Large blocks of data are cut into smaller segments and the process is repeated until the correct level of detail is achieved for proper analysis!
Lets look at an example, where we have a 3-dimensional cube with the columns day, rating, and country.
Lets write a query that reduces the dimensionality by limiting the results to only include movies with a rating of “PG-13”
SELECT t.day, m.rating, s.city, sum(f.sales_amount) as revenue
FROM factsales f
JOIN dimdate t ON (f.date_key = t.date_key)
JOIN dimmovie m ON (f.movie_key = m.movie_key)
JOIN dimstore s ON (f.store_key = s.store_key)
WHERE m.rating = 'PG-13'
GROUP BY t.day, m.rating, s.city
ORDER BY revenue desc
LIMIT 10;
Output:
day | rating | city | revenue
-----+--------+------------+---------
19 | PG-13 | Lethbridge | 47.92
30 | PG-13 | Woodridge | 35.92
30 | PG-13 | Lethbridge | 25.94
1 | PG-13 | Lethbridge | 25.94
22 | PG-13 | Woodridge | 25.94
15 | PG-13 | Woodridge | 21.98
26 | PG-13 | Lethbridge | 21.96
8 | PG-13 | Woodridge | 19.96
22 | PG-13 | Lethbridge | 19.96
7 | PG-13 | Lethbridge | 17.98
Dicing
Dicing is creating a subcube with the same dimensionality but fewer values for two or more dimensions
Lets write a query to create a subcube of the intial cube that includes movies with:
- Rating of PG or PG-13
- In the City of Lethbridge or Woodridge
- Day equal to 1, 15, or 30
SELECT t.day, m.rating, s.city, sum(f.sales_amount) as revenue
FROM factsales f
JOIN dimdate t ON (f.date_key = t.date_key)

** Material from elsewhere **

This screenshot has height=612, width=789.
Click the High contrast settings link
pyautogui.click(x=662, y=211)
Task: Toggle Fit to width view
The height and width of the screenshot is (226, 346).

JOIN dimmovie m ON (f.movie_key = m.movie_key)
JOIN dimstore s ON (f.store_key = s.store_key)
WHERE m.rating in ('PG-13', 'PG')
AND s.city in ('Lethbridge', 'Woodridge')

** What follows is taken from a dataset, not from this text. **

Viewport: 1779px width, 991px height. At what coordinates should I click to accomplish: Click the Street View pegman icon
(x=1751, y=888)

AND t.day in ('1', '15', '30')
GROUP BY t.day, m.rating, s.city
ORDER BY revenue desc
LIMIT 10
Output:
day | rating | city | revenue
-----+--------+------------+---------
30 | PG-13 | Woodridge | 35.92
1 | PG-13 | Lethbridge | 25.94
30 | PG-13 | Lethbridge | 25.94
15 | PG-13 | Woodridge | 21.98
1 | PG | Lethbridge | 21.92
1 | PG | Woodridge | 15.94
15 | PG | Lethbridge | 11.98
1 | PG-13 | Woodridge | 9.98
30 | PG | Lethbridge | 7.96
Thus dicing and slicing allows detailed analysis of data from different angles.
OLAP Cubes: Roll-Up and Drill Down
Roll-Up
Term given to that data that has been summarized.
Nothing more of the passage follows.